__TASK GOAL__.
Only one stretch of the data is wanted: the line containing "Identify the click", the line containing "EKN Online (1362, 46)", and every line between them, copied exactly.

__DATA FOR PROCESSING__.
----------

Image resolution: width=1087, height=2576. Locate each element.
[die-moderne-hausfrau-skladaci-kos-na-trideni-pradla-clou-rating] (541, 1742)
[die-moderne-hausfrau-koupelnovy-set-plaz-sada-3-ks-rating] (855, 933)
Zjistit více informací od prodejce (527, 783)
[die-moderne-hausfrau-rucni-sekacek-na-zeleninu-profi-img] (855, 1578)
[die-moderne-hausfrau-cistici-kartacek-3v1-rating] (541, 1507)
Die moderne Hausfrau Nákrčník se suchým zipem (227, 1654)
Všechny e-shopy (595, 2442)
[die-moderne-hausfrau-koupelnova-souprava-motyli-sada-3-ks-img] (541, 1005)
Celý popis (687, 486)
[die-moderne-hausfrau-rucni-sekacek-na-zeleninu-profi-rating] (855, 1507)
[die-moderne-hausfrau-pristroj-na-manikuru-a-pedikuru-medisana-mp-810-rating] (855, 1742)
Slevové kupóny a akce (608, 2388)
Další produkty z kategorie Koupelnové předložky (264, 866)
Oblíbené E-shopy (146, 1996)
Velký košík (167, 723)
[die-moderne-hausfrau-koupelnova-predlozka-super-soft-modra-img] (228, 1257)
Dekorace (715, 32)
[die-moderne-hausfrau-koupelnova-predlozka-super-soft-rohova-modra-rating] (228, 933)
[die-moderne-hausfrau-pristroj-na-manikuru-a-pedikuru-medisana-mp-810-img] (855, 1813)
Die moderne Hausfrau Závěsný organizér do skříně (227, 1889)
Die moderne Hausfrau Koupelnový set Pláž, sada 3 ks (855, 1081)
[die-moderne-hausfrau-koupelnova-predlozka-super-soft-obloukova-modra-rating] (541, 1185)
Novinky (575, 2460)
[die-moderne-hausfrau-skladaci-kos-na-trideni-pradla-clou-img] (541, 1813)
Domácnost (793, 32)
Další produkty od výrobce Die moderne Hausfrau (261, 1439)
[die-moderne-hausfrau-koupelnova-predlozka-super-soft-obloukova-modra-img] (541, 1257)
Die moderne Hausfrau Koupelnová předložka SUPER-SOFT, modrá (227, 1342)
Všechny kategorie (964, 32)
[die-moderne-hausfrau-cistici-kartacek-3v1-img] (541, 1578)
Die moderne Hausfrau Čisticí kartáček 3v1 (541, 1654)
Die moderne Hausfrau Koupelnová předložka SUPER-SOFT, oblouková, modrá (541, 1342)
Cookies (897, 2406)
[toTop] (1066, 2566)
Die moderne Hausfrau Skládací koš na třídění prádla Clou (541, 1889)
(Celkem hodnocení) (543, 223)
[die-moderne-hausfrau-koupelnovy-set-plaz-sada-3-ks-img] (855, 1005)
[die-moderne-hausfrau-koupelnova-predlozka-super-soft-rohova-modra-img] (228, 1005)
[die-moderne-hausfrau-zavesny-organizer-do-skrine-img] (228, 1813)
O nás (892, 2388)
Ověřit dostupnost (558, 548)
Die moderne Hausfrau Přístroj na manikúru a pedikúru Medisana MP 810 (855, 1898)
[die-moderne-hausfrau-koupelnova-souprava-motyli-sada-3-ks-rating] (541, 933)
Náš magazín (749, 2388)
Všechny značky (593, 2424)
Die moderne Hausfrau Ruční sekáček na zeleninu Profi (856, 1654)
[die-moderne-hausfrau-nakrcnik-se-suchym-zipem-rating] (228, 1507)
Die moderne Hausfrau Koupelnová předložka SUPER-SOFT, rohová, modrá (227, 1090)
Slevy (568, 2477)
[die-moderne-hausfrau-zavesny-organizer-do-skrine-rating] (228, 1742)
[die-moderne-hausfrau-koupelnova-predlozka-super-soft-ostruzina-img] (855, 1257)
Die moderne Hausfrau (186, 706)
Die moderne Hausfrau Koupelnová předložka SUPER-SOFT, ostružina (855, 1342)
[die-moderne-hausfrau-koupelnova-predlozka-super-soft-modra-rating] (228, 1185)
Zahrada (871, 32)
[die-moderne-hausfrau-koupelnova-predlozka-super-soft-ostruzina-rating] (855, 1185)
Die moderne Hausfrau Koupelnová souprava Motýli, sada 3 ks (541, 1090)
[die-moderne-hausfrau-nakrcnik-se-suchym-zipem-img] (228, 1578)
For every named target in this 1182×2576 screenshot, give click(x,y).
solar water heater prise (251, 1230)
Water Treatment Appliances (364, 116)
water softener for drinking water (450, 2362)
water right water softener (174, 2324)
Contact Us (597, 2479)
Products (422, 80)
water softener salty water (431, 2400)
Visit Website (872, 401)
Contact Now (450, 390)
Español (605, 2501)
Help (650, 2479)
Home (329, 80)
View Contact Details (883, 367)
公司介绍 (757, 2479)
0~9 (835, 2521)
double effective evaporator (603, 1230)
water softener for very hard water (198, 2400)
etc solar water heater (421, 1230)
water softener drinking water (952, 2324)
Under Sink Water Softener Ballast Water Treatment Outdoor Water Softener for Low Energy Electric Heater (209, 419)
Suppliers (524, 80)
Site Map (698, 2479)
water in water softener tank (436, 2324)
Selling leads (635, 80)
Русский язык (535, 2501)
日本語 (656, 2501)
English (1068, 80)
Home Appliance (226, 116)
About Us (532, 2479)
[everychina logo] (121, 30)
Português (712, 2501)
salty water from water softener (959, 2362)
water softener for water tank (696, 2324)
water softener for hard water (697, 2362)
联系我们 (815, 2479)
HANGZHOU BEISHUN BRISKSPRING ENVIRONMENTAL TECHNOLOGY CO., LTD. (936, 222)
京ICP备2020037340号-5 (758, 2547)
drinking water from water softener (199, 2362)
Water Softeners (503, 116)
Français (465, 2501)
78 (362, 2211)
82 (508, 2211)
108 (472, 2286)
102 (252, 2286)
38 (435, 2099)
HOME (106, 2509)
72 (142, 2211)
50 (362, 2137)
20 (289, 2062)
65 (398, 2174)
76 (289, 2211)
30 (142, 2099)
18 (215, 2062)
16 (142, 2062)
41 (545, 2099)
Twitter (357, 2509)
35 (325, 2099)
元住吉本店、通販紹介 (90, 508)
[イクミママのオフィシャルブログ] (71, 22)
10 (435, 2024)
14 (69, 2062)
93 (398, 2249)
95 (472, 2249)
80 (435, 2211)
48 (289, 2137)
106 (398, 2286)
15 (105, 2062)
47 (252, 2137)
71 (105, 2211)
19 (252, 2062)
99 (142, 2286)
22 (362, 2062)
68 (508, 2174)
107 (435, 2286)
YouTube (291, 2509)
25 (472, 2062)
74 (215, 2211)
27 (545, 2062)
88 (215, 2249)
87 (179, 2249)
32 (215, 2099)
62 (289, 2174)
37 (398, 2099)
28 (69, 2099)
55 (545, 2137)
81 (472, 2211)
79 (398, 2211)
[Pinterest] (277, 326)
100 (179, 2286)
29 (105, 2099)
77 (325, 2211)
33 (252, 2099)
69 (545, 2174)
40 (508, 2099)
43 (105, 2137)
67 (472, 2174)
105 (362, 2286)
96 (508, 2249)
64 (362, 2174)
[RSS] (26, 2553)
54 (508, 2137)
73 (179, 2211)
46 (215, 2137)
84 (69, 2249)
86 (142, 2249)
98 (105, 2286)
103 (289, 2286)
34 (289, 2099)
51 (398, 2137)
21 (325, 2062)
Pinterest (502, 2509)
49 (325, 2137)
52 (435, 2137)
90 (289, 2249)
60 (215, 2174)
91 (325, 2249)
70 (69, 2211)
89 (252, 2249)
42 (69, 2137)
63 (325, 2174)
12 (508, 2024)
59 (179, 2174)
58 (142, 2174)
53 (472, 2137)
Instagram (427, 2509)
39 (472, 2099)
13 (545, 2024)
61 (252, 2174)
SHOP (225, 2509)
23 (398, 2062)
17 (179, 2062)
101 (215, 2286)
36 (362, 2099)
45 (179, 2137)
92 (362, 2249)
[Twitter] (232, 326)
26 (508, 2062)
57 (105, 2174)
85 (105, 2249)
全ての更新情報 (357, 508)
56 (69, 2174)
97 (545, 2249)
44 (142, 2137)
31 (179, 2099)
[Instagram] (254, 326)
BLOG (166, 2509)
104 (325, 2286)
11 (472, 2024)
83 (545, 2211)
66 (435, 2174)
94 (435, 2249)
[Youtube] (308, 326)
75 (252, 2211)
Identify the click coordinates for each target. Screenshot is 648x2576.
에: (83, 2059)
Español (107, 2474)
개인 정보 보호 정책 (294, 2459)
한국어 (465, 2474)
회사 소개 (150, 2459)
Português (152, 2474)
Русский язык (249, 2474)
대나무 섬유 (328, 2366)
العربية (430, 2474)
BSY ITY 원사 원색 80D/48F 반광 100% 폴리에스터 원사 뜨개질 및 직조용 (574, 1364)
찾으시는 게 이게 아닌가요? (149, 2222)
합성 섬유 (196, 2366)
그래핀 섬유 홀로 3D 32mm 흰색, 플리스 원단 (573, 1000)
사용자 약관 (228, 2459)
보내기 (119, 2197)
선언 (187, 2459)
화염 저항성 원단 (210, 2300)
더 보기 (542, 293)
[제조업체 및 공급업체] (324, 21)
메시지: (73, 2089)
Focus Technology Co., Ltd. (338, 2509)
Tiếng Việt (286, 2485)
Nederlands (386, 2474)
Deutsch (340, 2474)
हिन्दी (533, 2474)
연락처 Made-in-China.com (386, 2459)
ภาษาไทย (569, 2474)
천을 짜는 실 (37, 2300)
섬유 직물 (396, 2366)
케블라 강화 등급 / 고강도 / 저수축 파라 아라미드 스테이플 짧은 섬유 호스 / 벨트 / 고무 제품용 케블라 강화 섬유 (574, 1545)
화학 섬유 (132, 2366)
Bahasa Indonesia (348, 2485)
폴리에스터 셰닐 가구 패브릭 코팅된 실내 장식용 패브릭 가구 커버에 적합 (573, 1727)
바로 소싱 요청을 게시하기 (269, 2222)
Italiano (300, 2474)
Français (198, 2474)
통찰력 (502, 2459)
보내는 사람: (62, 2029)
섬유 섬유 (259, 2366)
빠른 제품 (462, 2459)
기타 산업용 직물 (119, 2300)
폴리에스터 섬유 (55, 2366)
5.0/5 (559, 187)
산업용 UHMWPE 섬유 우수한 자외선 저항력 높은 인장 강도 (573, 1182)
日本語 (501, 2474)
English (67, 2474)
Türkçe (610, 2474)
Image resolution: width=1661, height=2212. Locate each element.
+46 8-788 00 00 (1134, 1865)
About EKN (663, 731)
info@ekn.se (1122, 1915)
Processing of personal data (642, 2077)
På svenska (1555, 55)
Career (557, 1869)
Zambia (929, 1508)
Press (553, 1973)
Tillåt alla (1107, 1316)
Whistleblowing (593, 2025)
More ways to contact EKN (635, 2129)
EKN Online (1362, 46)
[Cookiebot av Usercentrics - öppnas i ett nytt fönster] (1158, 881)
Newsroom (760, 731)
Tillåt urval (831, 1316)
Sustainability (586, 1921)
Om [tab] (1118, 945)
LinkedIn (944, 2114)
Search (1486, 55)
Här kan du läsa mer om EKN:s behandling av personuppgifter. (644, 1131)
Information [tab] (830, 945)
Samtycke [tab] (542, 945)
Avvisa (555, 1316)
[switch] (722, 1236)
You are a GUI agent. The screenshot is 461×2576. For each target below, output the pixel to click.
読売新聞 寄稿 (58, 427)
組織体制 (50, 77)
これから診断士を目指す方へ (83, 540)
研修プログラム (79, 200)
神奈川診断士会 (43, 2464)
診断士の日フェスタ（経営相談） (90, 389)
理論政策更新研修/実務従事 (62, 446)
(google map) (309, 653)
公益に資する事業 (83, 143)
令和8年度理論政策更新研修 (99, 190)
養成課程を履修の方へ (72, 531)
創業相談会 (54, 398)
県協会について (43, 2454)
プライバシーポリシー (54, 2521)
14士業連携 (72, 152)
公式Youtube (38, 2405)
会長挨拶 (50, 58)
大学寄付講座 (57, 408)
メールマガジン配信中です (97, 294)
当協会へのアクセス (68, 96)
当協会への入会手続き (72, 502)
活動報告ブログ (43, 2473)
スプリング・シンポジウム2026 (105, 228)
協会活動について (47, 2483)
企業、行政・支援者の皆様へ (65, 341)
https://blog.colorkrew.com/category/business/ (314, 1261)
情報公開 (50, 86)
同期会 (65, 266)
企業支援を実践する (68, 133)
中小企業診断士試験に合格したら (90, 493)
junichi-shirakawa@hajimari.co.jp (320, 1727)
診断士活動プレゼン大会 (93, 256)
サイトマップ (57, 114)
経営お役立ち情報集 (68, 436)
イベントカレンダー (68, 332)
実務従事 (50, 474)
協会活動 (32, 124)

----------

__PROBLEM SOLUTION__.
Identify the click coordinates for each target. Screenshot is 648x2576.
에: (83, 2059)
Español (107, 2474)
개인 정보 보호 정책 (294, 2459)
한국어 (465, 2474)
회사 소개 (150, 2459)
Português (152, 2474)
Русский язык (249, 2474)
대나무 섬유 (328, 2366)
العربية (430, 2474)
BSY ITY 원사 원색 80D/48F 반광 100% 폴리에스터 원사 뜨개질 및 직조용 (574, 1364)
찾으시는 게 이게 아닌가요? (149, 2222)
합성 섬유 (196, 2366)
그래핀 섬유 홀로 3D 32mm 흰색, 플리스 원단 (573, 1000)
사용자 약관 (228, 2459)
보내기 (119, 2197)
선언 (187, 2459)
화염 저항성 원단 (210, 2300)
더 보기 (542, 293)
[제조업체 및 공급업체] (324, 21)
메시지: (73, 2089)
Focus Technology Co., Ltd. (338, 2509)
Tiếng Việt (286, 2485)
Nederlands (386, 2474)
Deutsch (340, 2474)
हिन्दी (533, 2474)
연락처 Made-in-China.com (386, 2459)
ภาษาไทย (569, 2474)
천을 짜는 실 (37, 2300)
섬유 직물 (396, 2366)
케블라 강화 등급 / 고강도 / 저수축 파라 아라미드 스테이플 짧은 섬유 호스 / 벨트 / 고무 제품용 케블라 강화 섬유 (574, 1545)
화학 섬유 (132, 2366)
Bahasa Indonesia (348, 2485)
폴리에스터 셰닐 가구 패브릭 코팅된 실내 장식용 패브릭 가구 커버에 적합 (573, 1727)
바로 소싱 요청을 게시하기 (269, 2222)
Italiano (300, 2474)
Français (198, 2474)
통찰력 (502, 2459)
보내는 사람: (62, 2029)
섬유 섬유 (259, 2366)
빠른 제품 (462, 2459)
기타 산업용 직물 (119, 2300)
폴리에스터 섬유 (55, 2366)
5.0/5 (559, 187)
산업용 UHMWPE 섬유 우수한 자외선 저항력 높은 인장 강도 (573, 1182)
日本語 (501, 2474)
English (67, 2474)
Türkçe (610, 2474)
Image resolution: width=1661, height=2212. Locate each element.
+46 8-788 00 00 (1134, 1865)
About EKN (663, 731)
info@ekn.se (1122, 1915)
Processing of personal data (642, 2077)
På svenska (1555, 55)
Career (557, 1869)
Zambia (929, 1508)
Press (553, 1973)
Tillåt alla (1107, 1316)
Whistleblowing (593, 2025)
More ways to contact EKN (635, 2129)
EKN Online (1362, 46)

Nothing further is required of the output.